The Bitter Regret Moms Feel During the Aftermath of Holiday Gift-Giving Insanity

The best part of giving your kids presents is that look on their faces. You know the one: eyes wide and sparkling and a grin big enough to fit a face on Mount Rushmore. They squeal, they scream, they squirm and dance and jump for joy — it's just a vision of pure bliss. They gush about how you're the "best parents ever." And while absorbing these priceless reactions, we devoted moms and dads get a rush of warmth and happiness that I guarantee would rival any drug.

Maybe, like an actual drug, that rush truly is addictive. Maybe parents are hooked on their kids' happiness — we're absolute fools for making them smile, and we'll do almost anything to see it.

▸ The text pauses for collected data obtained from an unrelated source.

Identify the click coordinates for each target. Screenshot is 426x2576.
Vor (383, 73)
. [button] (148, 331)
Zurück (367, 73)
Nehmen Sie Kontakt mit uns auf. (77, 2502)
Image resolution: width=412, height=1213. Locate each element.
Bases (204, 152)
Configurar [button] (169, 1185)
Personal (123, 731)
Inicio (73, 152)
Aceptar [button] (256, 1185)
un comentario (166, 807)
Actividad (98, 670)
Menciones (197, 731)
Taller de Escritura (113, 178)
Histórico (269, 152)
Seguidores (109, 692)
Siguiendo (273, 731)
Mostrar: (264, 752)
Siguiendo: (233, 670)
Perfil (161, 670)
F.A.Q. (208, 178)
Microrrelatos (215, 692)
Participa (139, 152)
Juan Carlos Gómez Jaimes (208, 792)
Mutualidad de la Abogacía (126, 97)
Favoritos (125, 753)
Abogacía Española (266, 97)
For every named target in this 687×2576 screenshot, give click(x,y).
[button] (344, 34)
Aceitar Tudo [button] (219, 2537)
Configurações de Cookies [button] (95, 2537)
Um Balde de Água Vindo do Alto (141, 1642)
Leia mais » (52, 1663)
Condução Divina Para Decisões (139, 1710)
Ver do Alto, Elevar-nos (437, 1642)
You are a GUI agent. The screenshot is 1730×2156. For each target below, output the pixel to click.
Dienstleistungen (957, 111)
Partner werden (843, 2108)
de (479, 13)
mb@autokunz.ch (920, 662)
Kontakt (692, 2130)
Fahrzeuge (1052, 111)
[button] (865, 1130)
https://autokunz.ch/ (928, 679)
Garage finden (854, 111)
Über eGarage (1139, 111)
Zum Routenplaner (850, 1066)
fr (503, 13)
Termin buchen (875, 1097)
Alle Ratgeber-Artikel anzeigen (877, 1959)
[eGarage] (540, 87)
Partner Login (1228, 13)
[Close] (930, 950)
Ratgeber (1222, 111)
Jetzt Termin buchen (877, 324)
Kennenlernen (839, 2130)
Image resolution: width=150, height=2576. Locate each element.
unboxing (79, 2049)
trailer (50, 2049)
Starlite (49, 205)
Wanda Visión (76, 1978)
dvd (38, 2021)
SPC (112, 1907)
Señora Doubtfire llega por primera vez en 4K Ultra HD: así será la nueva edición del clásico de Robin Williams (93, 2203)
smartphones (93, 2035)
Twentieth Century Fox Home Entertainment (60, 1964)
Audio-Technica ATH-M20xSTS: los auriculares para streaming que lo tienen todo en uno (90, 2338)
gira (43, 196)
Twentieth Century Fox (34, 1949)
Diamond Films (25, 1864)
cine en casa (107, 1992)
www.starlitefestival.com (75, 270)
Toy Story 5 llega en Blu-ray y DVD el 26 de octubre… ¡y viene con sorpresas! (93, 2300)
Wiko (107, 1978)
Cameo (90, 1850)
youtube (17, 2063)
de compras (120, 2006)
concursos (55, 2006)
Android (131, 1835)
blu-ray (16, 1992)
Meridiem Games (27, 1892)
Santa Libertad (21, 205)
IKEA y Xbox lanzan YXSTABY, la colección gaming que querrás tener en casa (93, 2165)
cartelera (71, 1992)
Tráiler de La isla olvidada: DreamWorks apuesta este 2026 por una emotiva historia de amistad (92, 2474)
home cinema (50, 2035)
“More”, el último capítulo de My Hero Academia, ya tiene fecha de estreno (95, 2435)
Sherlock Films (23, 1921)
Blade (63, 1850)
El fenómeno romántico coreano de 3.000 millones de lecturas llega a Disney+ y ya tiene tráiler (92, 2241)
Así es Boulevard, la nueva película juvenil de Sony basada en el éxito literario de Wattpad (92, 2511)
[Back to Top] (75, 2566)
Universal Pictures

Because that's the only reason I can think of that would make us lose our ever-loving MINDS around birthdays and holidays the way we all do.

It happens every year when it's time to buy gifts for my children: I venture into the toy store, and suddenly it's like some kind of temporary insanity takes me over. I spot a certain item, and literally all I can envision is how much they're going to looooove it. My common sense is hijacked by the promise of their reaction, those shiny eyes and delighted claps.

Dealing with the aftermath of kid gifting insanity is a hard, cold dose of reality.

This renders me momentarily blind to the reality of how messy or loud or annoying (or all three) the gift is going to be. Only after the occasion is over, and the rush has subsided, does the fog lift and I enter the "what the hell was I thinking?" phase. Dealing with the aftermath of kid gifting insanity is a hard, cold dose of reality, the reality I so conveniently seem to overlook during the purchase.

One time, for example, I bought my insect-obsessed son a huge tube of very lifelike plastic bugs. A whole variety of types. Like, a hundred of them. As I'd suspected, he was thrilled. I, however, cursed my own stupidity every time I found one lurking in a random location — barely sticking out from underneath the couch or nestled into my shoe. I can't count the number of times I nearly sh*t myself discovering a centipede in the closet or a spider in the sink. Worst of all was the fear that one day I'd pick up an actual spider thinking it was fake. I secretly threw them away one by one, but since there were so many, it took months.

Then there was the "slime lab" that I just knew would dazzle the pants off my little budding scientist. But did I consider the fact that my kid couldn't even eat a tube of yogurt without slopping it all over the place, let alone handle using chemicals to concoct a glowing-green sludge? Or how the slime would stain every surface it touched? Or how it would crust into my carpet like radioactive boogers? No. No, I did not. Boogery carpet, 1; Mom, 0.

Without fail, birthdays and holidays come and go, and I'm left with puddles of half-solidified plastic on my kitchen counter (from the must-have 3D drawing pen) or the migraine-inducing screech of those coveted walkie-talkies. Never again, I grumpily lecture myself — and anyone else who's listening — as I google "how to remove fake lava from upholstery" or unearth the ten-thousandth scattered plastic bead from the bottom of my foot.

Is all the irritation and hassle worth it just to see my kids' faces light up like fireworks? Nope. Absolutely not, but you can bet I'll do it again at the same time next year.